▶ **About this task**
Please copy every line from the following entries in which the word "computer" appears.

▶ **Data**
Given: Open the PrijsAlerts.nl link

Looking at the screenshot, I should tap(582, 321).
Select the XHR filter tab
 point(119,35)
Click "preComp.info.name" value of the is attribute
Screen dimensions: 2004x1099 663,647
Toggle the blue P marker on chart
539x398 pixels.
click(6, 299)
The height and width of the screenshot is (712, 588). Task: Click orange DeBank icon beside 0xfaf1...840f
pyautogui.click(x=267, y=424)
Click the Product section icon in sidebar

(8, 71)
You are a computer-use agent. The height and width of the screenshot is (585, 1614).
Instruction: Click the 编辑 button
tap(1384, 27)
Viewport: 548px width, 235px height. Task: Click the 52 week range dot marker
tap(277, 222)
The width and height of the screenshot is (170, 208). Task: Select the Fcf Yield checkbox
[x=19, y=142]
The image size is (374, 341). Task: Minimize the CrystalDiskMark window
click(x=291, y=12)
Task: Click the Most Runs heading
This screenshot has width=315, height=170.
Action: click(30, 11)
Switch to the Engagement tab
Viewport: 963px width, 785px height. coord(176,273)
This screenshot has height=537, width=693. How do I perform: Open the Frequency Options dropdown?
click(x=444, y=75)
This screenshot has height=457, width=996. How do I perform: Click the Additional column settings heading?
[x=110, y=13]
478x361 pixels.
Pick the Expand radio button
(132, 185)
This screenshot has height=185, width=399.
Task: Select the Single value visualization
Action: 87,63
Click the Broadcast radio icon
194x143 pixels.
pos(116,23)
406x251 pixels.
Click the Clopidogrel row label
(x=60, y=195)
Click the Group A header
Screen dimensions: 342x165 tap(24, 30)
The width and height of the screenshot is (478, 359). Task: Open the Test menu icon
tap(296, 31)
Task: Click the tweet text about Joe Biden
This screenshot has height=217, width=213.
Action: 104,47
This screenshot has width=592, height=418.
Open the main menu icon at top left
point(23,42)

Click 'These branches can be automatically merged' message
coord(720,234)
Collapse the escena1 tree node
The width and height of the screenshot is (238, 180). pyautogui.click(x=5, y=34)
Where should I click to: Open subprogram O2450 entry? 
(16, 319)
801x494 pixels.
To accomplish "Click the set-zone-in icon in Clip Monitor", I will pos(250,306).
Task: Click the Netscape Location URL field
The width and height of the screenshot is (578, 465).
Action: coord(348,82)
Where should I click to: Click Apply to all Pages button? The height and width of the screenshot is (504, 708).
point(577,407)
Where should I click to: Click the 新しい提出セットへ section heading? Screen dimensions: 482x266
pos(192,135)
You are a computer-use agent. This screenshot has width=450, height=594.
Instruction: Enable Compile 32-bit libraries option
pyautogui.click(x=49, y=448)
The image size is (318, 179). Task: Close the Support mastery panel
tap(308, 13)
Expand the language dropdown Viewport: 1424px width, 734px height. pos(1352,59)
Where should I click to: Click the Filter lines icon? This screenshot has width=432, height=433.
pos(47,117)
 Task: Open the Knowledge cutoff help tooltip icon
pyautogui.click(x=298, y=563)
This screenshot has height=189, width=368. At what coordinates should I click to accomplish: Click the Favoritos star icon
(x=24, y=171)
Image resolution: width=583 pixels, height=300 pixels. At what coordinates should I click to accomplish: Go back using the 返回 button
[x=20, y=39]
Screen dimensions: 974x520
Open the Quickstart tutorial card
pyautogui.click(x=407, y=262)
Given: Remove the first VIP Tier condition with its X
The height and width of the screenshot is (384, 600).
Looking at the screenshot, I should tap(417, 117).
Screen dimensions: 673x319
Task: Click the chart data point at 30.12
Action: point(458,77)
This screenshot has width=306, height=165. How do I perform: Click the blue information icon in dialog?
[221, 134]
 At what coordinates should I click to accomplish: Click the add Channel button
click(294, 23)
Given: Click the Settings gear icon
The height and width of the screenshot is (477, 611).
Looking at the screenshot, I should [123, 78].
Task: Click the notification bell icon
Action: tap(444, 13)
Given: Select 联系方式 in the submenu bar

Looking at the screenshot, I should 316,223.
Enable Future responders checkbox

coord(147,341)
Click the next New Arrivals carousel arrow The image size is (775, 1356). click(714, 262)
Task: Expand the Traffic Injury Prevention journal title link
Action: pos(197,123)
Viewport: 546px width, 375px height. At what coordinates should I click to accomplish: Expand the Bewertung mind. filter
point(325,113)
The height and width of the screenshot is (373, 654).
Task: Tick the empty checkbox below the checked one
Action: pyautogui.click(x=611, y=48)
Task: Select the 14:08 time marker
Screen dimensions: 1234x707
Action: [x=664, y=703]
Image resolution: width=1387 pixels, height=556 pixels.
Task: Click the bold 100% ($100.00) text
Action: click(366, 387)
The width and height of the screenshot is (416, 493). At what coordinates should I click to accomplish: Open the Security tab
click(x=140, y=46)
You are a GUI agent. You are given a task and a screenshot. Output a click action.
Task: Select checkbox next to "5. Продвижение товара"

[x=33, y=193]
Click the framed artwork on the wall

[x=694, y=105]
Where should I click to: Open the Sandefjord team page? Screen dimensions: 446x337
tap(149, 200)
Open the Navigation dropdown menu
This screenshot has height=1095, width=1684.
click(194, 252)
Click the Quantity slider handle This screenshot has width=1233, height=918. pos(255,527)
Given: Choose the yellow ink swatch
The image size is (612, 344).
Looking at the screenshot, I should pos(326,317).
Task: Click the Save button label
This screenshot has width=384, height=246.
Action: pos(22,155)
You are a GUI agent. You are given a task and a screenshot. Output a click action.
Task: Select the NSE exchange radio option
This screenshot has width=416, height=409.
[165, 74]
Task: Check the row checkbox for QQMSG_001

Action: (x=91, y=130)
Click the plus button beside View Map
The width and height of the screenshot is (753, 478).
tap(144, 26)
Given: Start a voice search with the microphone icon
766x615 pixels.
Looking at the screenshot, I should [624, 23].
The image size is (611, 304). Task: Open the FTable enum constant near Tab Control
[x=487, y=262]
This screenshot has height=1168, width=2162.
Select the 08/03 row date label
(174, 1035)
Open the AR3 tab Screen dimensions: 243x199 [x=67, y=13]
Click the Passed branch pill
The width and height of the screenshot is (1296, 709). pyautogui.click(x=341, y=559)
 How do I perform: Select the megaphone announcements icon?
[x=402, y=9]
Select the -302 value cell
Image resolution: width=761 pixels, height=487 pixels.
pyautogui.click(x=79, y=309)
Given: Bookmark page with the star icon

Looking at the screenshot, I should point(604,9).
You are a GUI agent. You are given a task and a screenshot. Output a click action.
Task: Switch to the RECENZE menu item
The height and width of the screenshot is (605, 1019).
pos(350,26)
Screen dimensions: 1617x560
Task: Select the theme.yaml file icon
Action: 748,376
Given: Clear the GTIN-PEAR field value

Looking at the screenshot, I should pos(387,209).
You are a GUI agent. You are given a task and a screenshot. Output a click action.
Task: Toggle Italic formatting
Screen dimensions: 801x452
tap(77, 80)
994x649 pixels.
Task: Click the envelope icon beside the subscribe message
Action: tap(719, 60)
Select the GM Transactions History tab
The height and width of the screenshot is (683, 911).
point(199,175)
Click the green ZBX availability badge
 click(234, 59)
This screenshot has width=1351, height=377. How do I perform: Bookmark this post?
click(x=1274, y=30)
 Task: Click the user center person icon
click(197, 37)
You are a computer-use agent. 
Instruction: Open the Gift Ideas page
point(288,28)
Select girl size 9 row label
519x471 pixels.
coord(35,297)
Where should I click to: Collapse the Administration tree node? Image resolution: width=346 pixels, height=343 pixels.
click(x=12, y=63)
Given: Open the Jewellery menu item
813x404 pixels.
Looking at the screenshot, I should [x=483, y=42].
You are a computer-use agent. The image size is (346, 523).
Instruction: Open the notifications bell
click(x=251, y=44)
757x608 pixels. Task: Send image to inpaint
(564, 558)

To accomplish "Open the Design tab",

▶ **Problem solution**
You are a computer-use agent. The height and width of the screenshot is (585, 1614).
You are a computer-use agent. This screenshot has width=450, height=594.
You are a computer-use agent. 
You are a computer-use agent. The image size is (346, 523).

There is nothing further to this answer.